| INSTRUCTION |
From the rows below, arrange the lines from the one with "Locate an element on the screen." through the one with "legend-label-2021: 2021 is", both included, as a JSON list of strings with one string per line. Skip blank lines and leave the pictures out.

** SOURCE DATA follows **

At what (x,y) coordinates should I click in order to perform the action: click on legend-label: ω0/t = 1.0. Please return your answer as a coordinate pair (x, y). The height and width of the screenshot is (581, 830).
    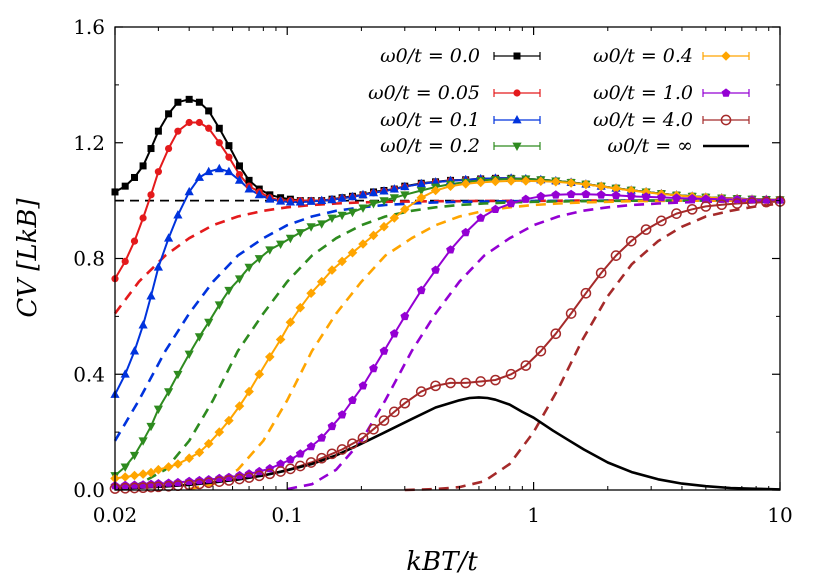
    Looking at the image, I should click on (643, 93).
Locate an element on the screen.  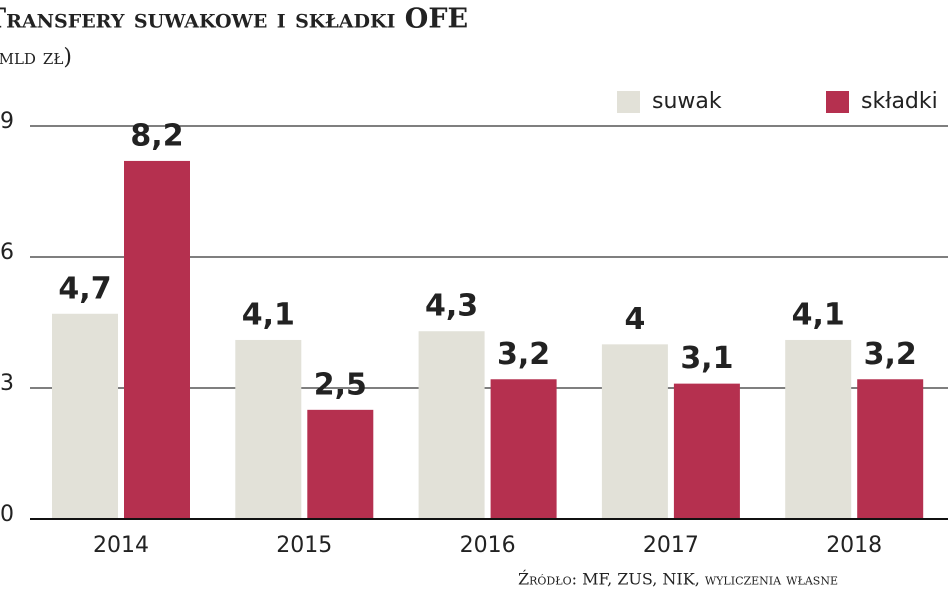
y-tick-label: 0 is located at coordinates (7, 514).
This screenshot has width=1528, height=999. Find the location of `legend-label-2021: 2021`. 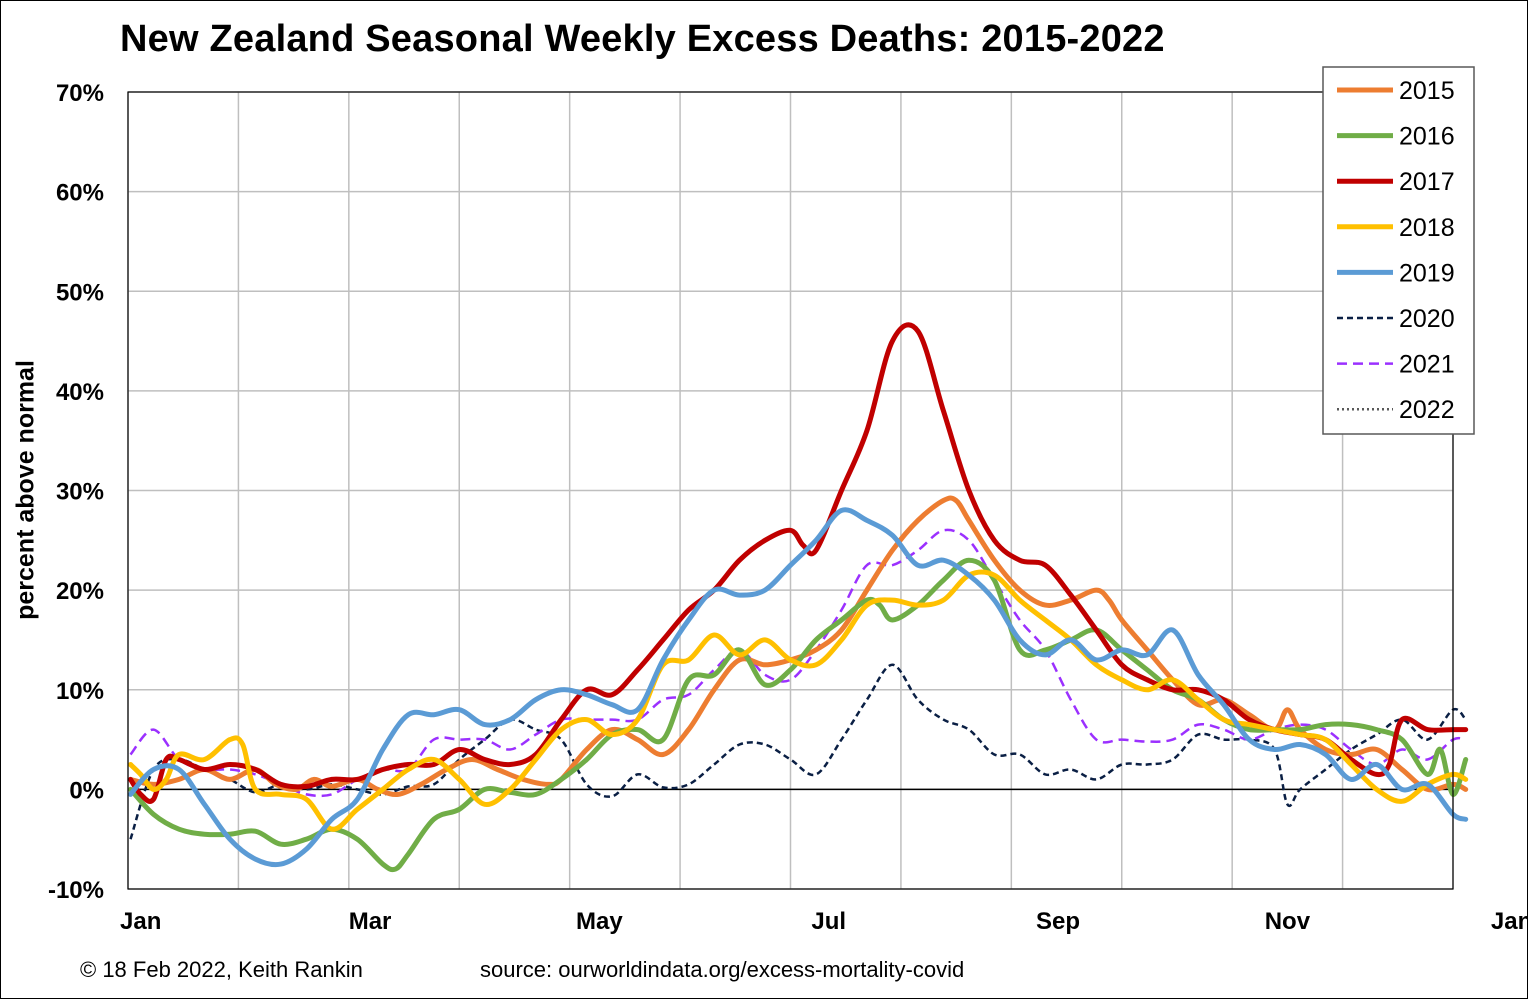

legend-label-2021: 2021 is located at coordinates (1427, 365).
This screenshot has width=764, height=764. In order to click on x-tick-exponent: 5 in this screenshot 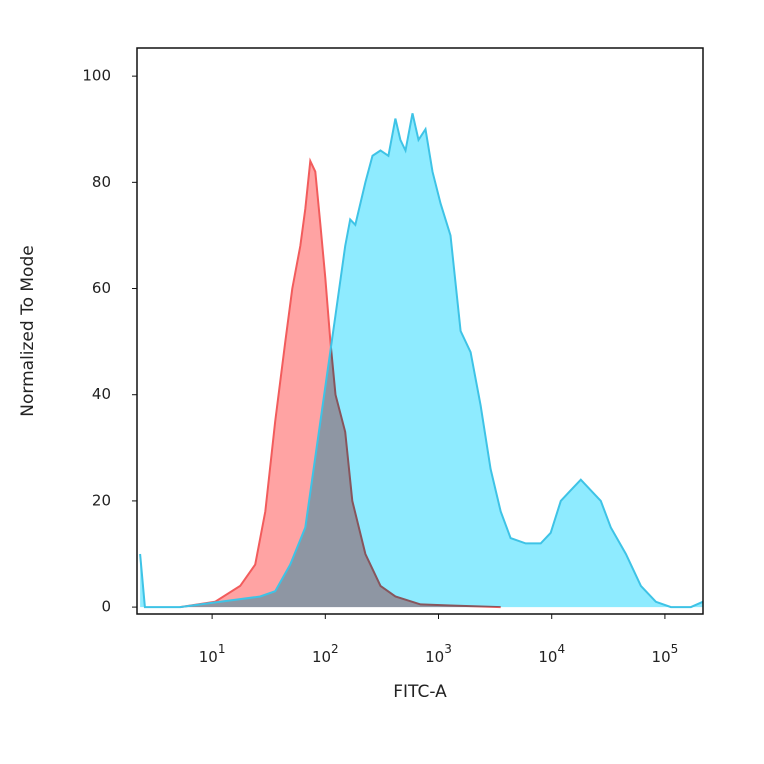, I will do `click(675, 649)`.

** End of SOURCE DATA **

| ANSWER FOR THE TASK |
[
  "Locate an element on the screen.  ",
  "y-tick-label: 0 is located at coordinates (7, 514).",
  "This screenshot has width=1528, height=999. Find the location of `legend-label-2021: 2021`. ",
  "legend-label-2021: 2021 is located at coordinates (1427, 365)."
]